We can assume that $0<\ell<m$ . Since $\ell^2\equiv-1\pmod{m}$ there is a $k\in\mathbb{Z}$ such that $\ell^2=km-1$ . For a basis of $\Lambda$ we take

$v_0=(\ell,1)\qquad v_1=((k-1)m-1,\ell).$

That these form a basis is left as an exercise.
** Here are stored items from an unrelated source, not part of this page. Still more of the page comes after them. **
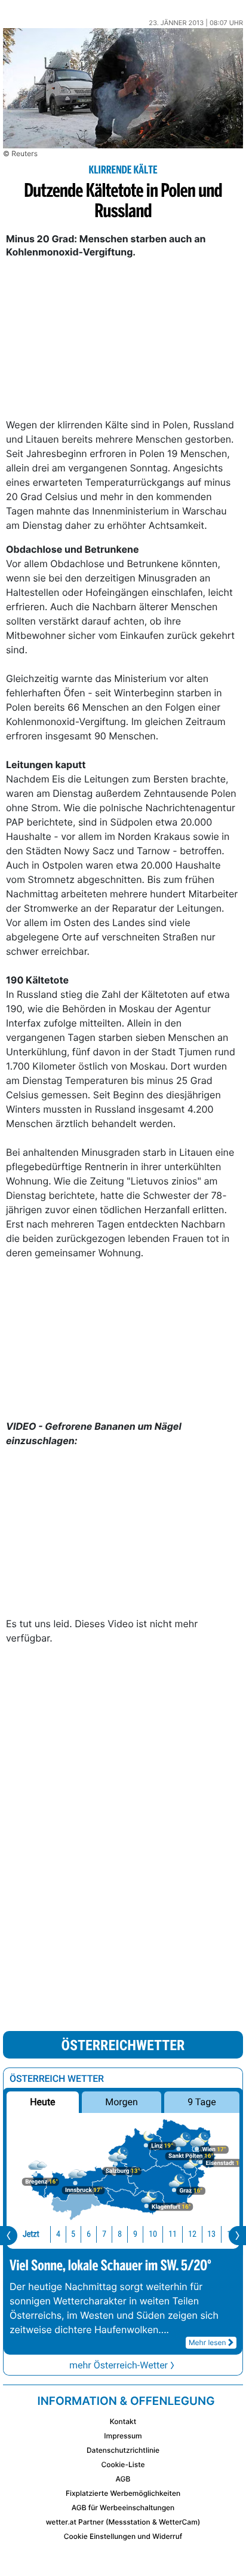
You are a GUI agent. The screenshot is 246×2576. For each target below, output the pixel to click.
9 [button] (135, 2234)
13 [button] (211, 2234)
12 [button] (192, 2234)
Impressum (123, 2435)
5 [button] (73, 2234)
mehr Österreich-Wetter (118, 2365)
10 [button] (153, 2234)
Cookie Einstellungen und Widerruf (123, 2536)
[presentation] (8, 2235)
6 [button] (89, 2234)
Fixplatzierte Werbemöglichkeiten (123, 2493)
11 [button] (172, 2234)
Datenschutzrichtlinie (123, 2450)
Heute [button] (42, 2102)
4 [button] (58, 2234)
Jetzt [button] (31, 2234)
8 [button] (120, 2234)
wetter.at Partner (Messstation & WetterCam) (123, 2521)
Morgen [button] (121, 2102)
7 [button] (104, 2234)
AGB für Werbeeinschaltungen (123, 2507)
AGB (123, 2478)
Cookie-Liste (122, 2464)
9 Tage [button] (201, 2102)
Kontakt (123, 2421)
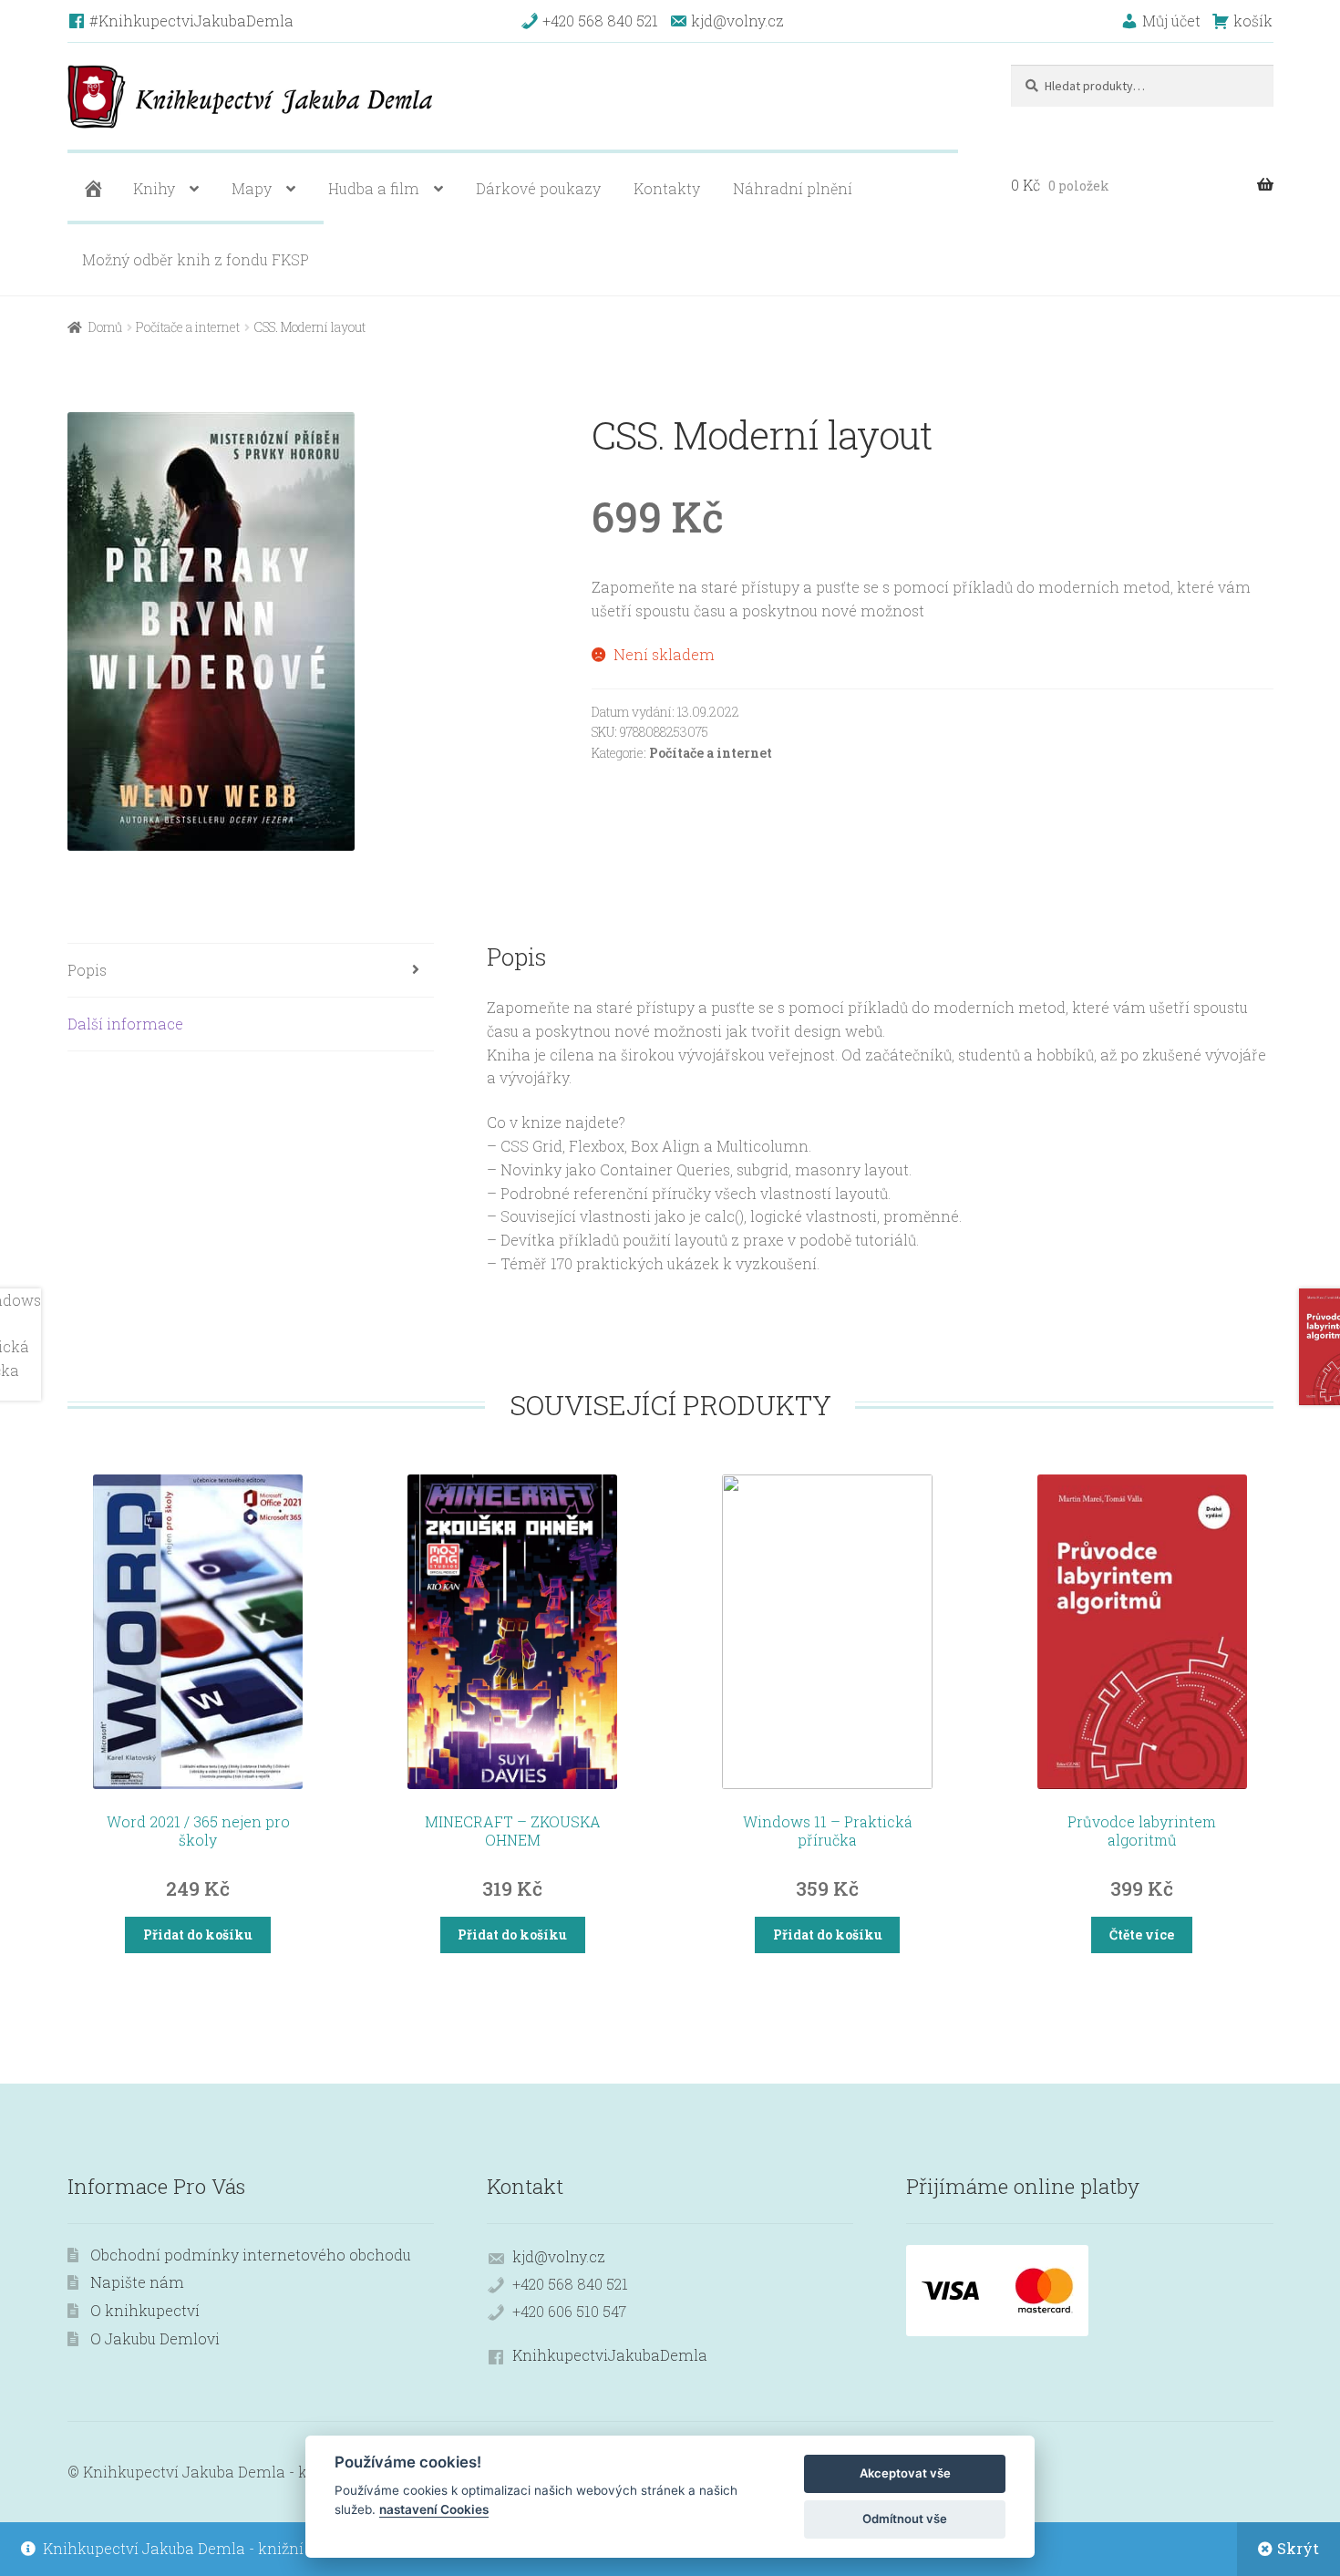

The determinant of the lattice is then:

$\det(\Lambda)=\left|\left|\begin{array}{ c c }\ell & (k-1)m-1 \\ 1 & \ell \end{array}\right|\right|$
$=|\ell^2-(k-1)m+1|$
$=|km-1-km+m+1|$
$=m.$

Now let

$S=\{(x,y)\in\mathbb{R}^2\mid x^2+y^2\leq 2m\}.$

This is convex and symmetric and

$\textrm{vol}(S)=\pi\sqrt{2m}^2=2\pi m > 2^2m.$

So by Minkowski I, there exists $(u,v)\in S\cap\Lambda^\ast$ . Since $(u,v)\in\Lambda^\ast$ we know

$0<u^2+v^2<2m,$

and

$u\equiv \ell v\pmod m$

$u^2\equiv(\ell v)^2\pmod m$
$\equiv -v^2\pmod m.$

Thence

$u^2+v^2\equiv0\pmod m,$

and so

$u^2+v^2=m.$

The Local-Global Principle for Diagonal Ternary Quadratic Forms

Let $a_1,a_2,a_3\in\mathbb{Q}^\ast$ and set

$C:F(\boldsymbol{x})=a_1x_1^2+a_2x_2^2+a_3x_3^2=0.$

If $C(\mathbb{Q}_p)\neq0$ for all p then $C(\mathbb{Q})\neq0$ .

Proof
Wlog we may assume $a_1,a_2,a_3\in\mathbb{Z}^\ast$ , $\textrm{hcf}(a_1,a_2,a_3)=1$ , $a_1,a_2,a_3$ square-free, and $\textrm{hcf}(a_i,a_j)=1$ whenever $i\neq j$ .

Plan:

Define a lattice $\Lambda\subseteq\mathbb{Z}^3$ with $\det(\Lambda)\leq4|a_1a_2a_3|$ and such that $F(\boldsymbol{x})\equiv0\pmod{4|a_1a_2a_3|}$ for all $\boldsymbol{x}\in\Lambda$ .
Let $D=\{(x_1,x_2,x_3)\in\mathbb{R}^3 : |a_1|x_1^2+|a_2|x_2^2+|a_3|x_3^2<4|a_1a_2a_3| \}.$
D is convex and symmetric and $\textrm{vol}(D)=\pi\slash3 (2^3)(4|a_1a_2a_3|)>2^3\det(\Lambda)$ (exercise).
By Minkowski I there is $\boldsymbol{x}\in D\cap\Lambda^\ast$ , same reasoning as last theorem gives $F(\boldsymbol{x})=0$ .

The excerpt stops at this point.